チョコレート・ウォーズ
「ああ。うちの親父、変に生真面目でさ。高校生には手ぇ出せないって、母さんが卒業するまで待ってたんだと」

「恋バナとかしてくれるんだ?」

莉子の質問に、陸斗の顔に苦笑いが浮かぶ。

「聞いてもないのに喋ってくんだよ。慎吾さんと雛子さんの話とかも、俺が聞いてもないのに教えてくれる」

「パパが聞いたら怒りそうだね」

ふたりの父親は、事務所の先輩、後輩という間柄で、十代の頃からの知り合いだ。

莉子の父のことをとても可愛がっているのが子どもたちの目から見ても明らかなのだが、それが時々度を過ぎていて、たまに本気でキレられているのを見かけることもある。

勝手に自分たちの過去の話を陸斗に話していることを知ったら、慎吾はきっといつもの調子で怒り出すのだろうな、と莉子がぼんやり考えていると、陸斗の両手が頬を包み込んだ。

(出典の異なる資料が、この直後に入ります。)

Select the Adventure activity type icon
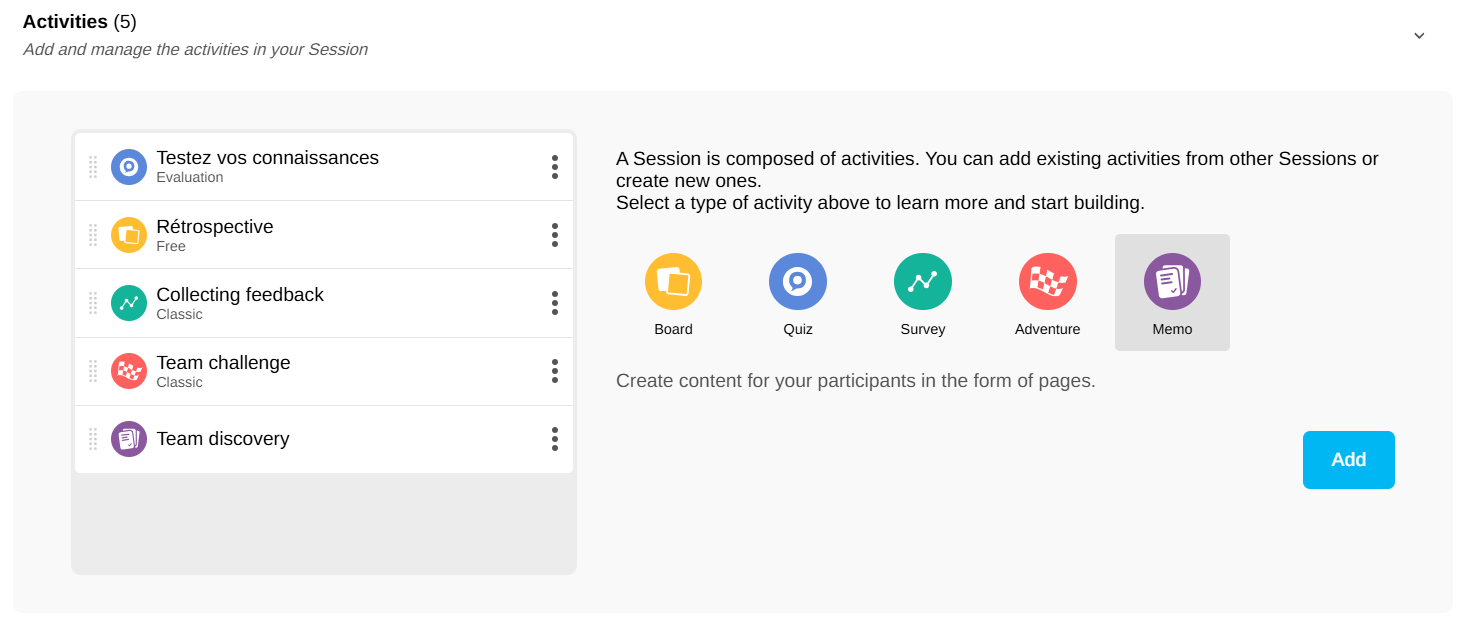The image size is (1463, 618). click(1047, 282)
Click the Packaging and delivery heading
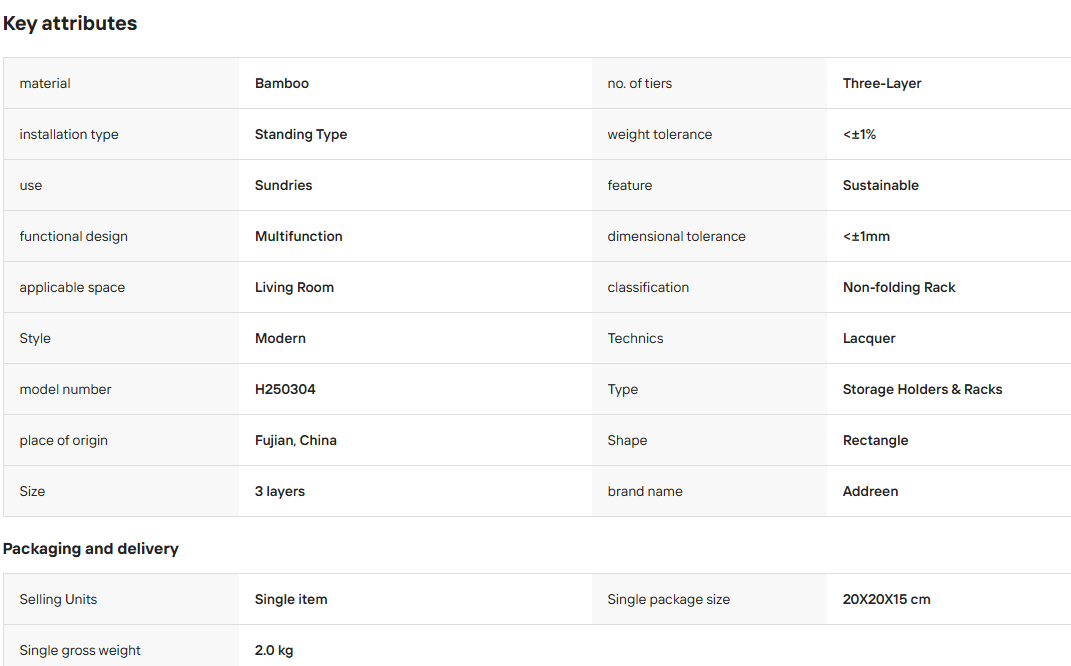Screen dimensions: 1071x666 click(x=90, y=549)
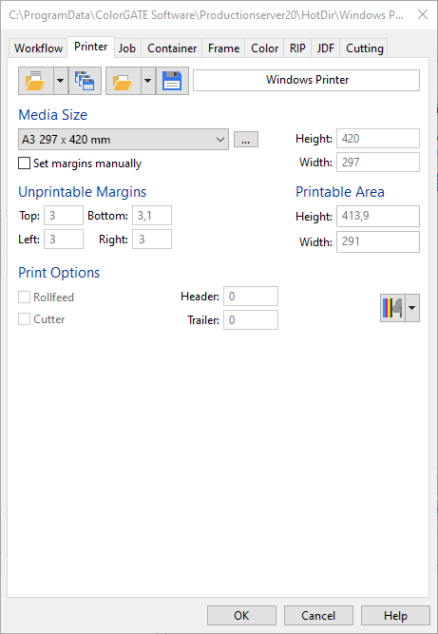
Task: Click the copy settings windows icon
Action: tap(85, 81)
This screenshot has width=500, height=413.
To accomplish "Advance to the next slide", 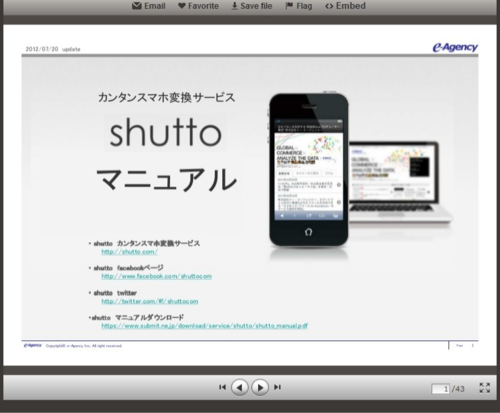I will coord(260,387).
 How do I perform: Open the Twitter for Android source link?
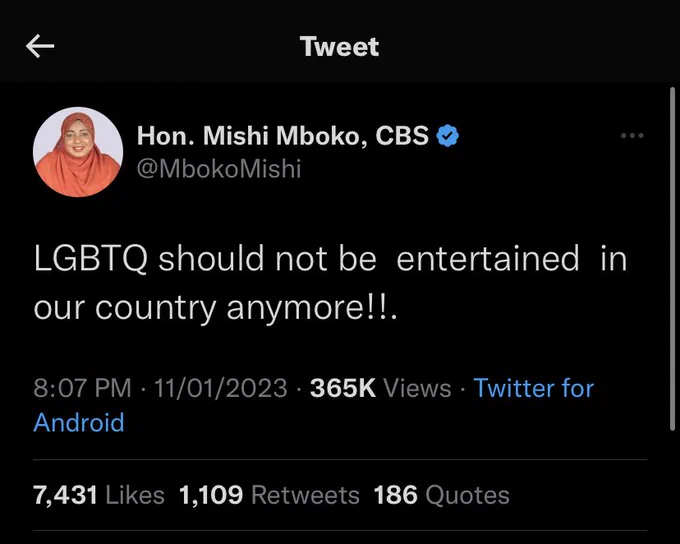[314, 405]
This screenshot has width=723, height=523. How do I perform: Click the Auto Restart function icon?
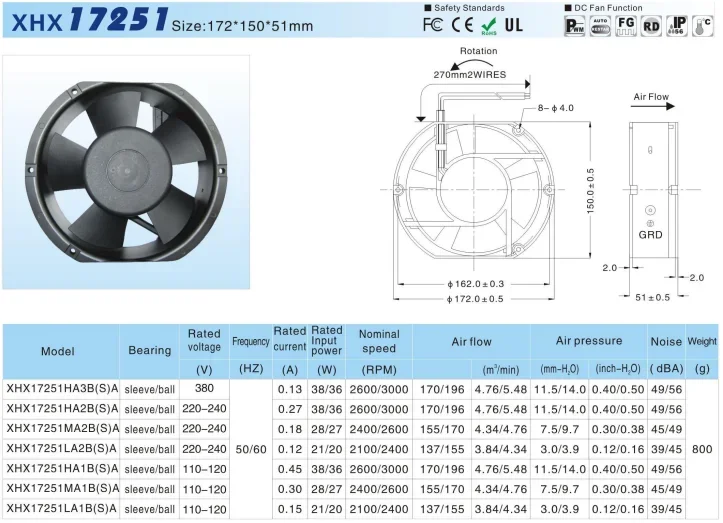601,25
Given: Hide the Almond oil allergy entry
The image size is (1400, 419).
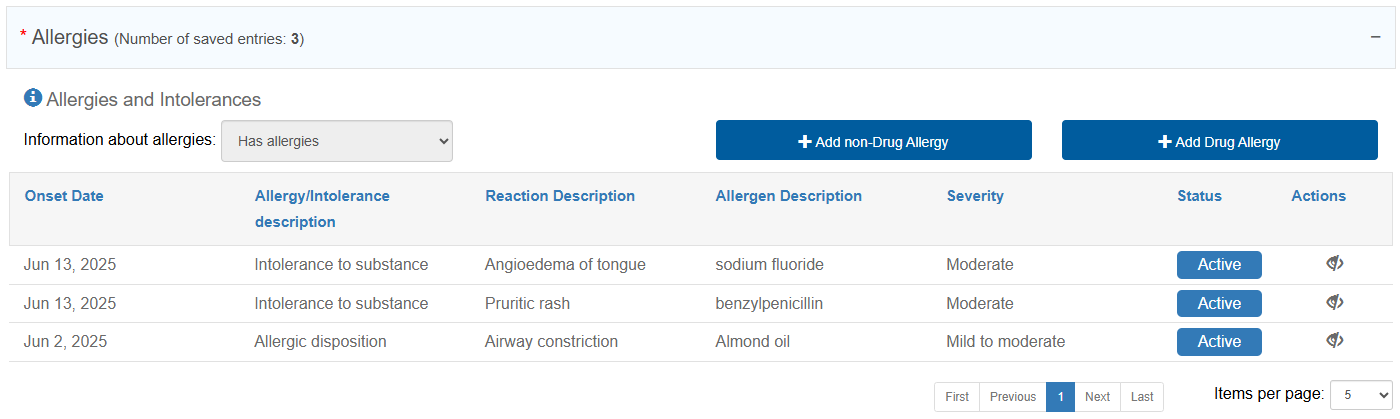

「だから、お互いの両親が出来なかったこと、したいなと思ってた。だから、制服着れるうちに、莉子にちゃんと自分の気持ちを伝えたかったんだ」

「ありがとう、りっくん」

自分の両手を陸斗の両手に重ねると、コツン、とおでこが当たる音がする。

お互い見つめあうこと数秒、空気を読まずに響いたのは、小さなお腹の音。

「……ごめん。私、お昼も食べずに寝ちゃってて……」

「雛子さんがおかゆ作ってるって言ってた。今持ってきてやるから待ってろ」

笑いをかみ殺した顔をした陸斗が立ち上がる。

そして、「あっ」と小さな声を上げ、莉子の手に小さな箱を置く。

「開けてもいい?」

陸斗が頷いたので、ガサゴソと包みを開く。

包みを開けて出てきたのは、小さなハートがついたネックレス。

「わぁ。可愛い」

「逆バレンタイン。重いかも知れないけど」

「重い? そんなことないよ。軽くてつけやすそう」

相変わらずの莉子の発言に、陸斗はハハハ、と笑いだす。

「私なんかおかしいこと言った?」

「いや。あのさ、莉子」

「うん?」

「それ、ちゃんと着けてて。片時も離さず。そしたらさ、俺の言ったことわかるから」

「わかった」

何もわからず莉子はうなずく。

そんな莉子が、陸斗がネックレスをプレゼントした意味を知るのは、そんな遠くはない未来のこと。

その意味を知ったときの莉子の表情を想像しながら、陸斗は今度こそ、夕食の準備をしようと立ち上がった。